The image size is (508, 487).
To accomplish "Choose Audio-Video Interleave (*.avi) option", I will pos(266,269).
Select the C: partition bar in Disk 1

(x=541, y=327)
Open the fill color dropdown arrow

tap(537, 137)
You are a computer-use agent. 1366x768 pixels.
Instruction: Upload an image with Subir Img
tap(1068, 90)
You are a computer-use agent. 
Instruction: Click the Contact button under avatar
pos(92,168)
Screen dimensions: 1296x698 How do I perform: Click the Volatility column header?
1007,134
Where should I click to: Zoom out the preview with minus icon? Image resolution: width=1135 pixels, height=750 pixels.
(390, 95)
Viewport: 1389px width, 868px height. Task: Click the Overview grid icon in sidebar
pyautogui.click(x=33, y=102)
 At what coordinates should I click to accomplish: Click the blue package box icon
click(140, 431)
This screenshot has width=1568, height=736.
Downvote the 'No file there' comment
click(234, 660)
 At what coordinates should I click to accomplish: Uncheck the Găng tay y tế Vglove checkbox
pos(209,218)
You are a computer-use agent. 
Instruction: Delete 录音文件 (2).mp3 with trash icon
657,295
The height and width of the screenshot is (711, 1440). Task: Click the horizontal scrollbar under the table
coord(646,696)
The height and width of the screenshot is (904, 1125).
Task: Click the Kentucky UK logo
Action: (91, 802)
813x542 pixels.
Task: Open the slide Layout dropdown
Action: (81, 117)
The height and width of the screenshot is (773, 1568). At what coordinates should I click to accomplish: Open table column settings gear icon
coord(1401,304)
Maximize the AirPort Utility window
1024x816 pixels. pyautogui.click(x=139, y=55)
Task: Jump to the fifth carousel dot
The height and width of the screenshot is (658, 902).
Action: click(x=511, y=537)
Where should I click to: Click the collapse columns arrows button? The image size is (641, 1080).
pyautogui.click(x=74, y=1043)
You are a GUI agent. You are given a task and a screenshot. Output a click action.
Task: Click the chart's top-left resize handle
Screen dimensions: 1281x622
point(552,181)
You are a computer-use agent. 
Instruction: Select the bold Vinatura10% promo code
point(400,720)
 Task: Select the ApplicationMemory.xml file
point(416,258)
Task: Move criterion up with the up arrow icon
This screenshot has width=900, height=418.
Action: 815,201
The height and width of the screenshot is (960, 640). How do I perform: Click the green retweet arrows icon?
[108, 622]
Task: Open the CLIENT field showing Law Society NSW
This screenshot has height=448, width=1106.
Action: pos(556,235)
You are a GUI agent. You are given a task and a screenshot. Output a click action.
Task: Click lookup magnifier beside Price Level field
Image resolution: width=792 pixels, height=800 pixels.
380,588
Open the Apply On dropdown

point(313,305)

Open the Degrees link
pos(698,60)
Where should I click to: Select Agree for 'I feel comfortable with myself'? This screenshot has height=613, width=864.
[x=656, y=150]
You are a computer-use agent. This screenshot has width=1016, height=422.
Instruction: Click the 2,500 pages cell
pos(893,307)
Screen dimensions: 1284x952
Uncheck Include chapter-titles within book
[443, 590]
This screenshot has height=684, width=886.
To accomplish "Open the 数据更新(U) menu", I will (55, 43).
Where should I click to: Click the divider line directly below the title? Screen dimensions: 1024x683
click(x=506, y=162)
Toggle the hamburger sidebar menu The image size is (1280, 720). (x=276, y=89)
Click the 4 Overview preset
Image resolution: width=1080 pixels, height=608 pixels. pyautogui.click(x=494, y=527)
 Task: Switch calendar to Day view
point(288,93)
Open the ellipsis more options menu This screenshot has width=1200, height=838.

· · ·

What the exercise asks: Exactly as they appear above, return all of the records.

Problem solution:
The image size is (508, 487).
To accomplish "Choose Audio-Video Interleave (*.avi) option", I will pos(266,269).
Select the C: partition bar in Disk 1

(x=541, y=327)
Open the fill color dropdown arrow

tap(537, 137)
You are a computer-use agent. 1366x768 pixels.
Instruction: Upload an image with Subir Img
tap(1068, 90)
You are a computer-use agent. 
Instruction: Click the Contact button under avatar
pos(92,168)
Screen dimensions: 1296x698 How do I perform: Click the Volatility column header?
1007,134
Where should I click to: Zoom out the preview with minus icon? Image resolution: width=1135 pixels, height=750 pixels.
(390, 95)
Viewport: 1389px width, 868px height. Task: Click the Overview grid icon in sidebar
pyautogui.click(x=33, y=102)
 At what coordinates should I click to accomplish: Click the blue package box icon
click(140, 431)
This screenshot has width=1568, height=736.
Downvote the 'No file there' comment
click(234, 660)
 At what coordinates should I click to accomplish: Uncheck the Găng tay y tế Vglove checkbox
pos(209,218)
You are a computer-use agent. 
Instruction: Delete 录音文件 (2).mp3 with trash icon
657,295
The height and width of the screenshot is (711, 1440). Task: Click the horizontal scrollbar under the table
coord(646,696)
The height and width of the screenshot is (904, 1125).
Task: Click the Kentucky UK logo
Action: (91, 802)
813x542 pixels.
Task: Open the slide Layout dropdown
Action: (81, 117)
The height and width of the screenshot is (773, 1568). At what coordinates should I click to accomplish: Open table column settings gear icon
coord(1401,304)
Maximize the AirPort Utility window
1024x816 pixels. pyautogui.click(x=139, y=55)
Task: Jump to the fifth carousel dot
The height and width of the screenshot is (658, 902).
Action: click(x=511, y=537)
Where should I click to: Click the collapse columns arrows button? The image size is (641, 1080).
pyautogui.click(x=74, y=1043)
You are a GUI agent. You are given a task and a screenshot. Output a click action.
Task: Click the chart's top-left resize handle
Screen dimensions: 1281x622
point(552,181)
You are a computer-use agent. 
Instruction: Select the bold Vinatura10% promo code
point(400,720)
 Task: Select the ApplicationMemory.xml file
point(416,258)
Task: Move criterion up with the up arrow icon
This screenshot has width=900, height=418.
Action: 815,201
The height and width of the screenshot is (960, 640). How do I perform: Click the green retweet arrows icon?
[108, 622]
Task: Open the CLIENT field showing Law Society NSW
This screenshot has height=448, width=1106.
Action: pos(556,235)
You are a GUI agent. You are given a task and a screenshot. Output a click action.
Task: Click lookup magnifier beside Price Level field
Image resolution: width=792 pixels, height=800 pixels.
380,588
Open the Apply On dropdown

point(313,305)

Open the Degrees link
pos(698,60)
Where should I click to: Select Agree for 'I feel comfortable with myself'? This screenshot has height=613, width=864.
[x=656, y=150]
You are a computer-use agent. This screenshot has width=1016, height=422.
Instruction: Click the 2,500 pages cell
pos(893,307)
Screen dimensions: 1284x952
Uncheck Include chapter-titles within book
[443, 590]
This screenshot has height=684, width=886.
To accomplish "Open the 数据更新(U) menu", I will (55, 43).
Where should I click to: Click the divider line directly below the title? Screen dimensions: 1024x683
click(x=506, y=162)
Toggle the hamburger sidebar menu The image size is (1280, 720). (x=276, y=89)
Click the 4 Overview preset
Image resolution: width=1080 pixels, height=608 pixels. pyautogui.click(x=494, y=527)
 Task: Switch calendar to Day view
point(288,93)
Open the ellipsis more options menu This screenshot has width=1200, height=838.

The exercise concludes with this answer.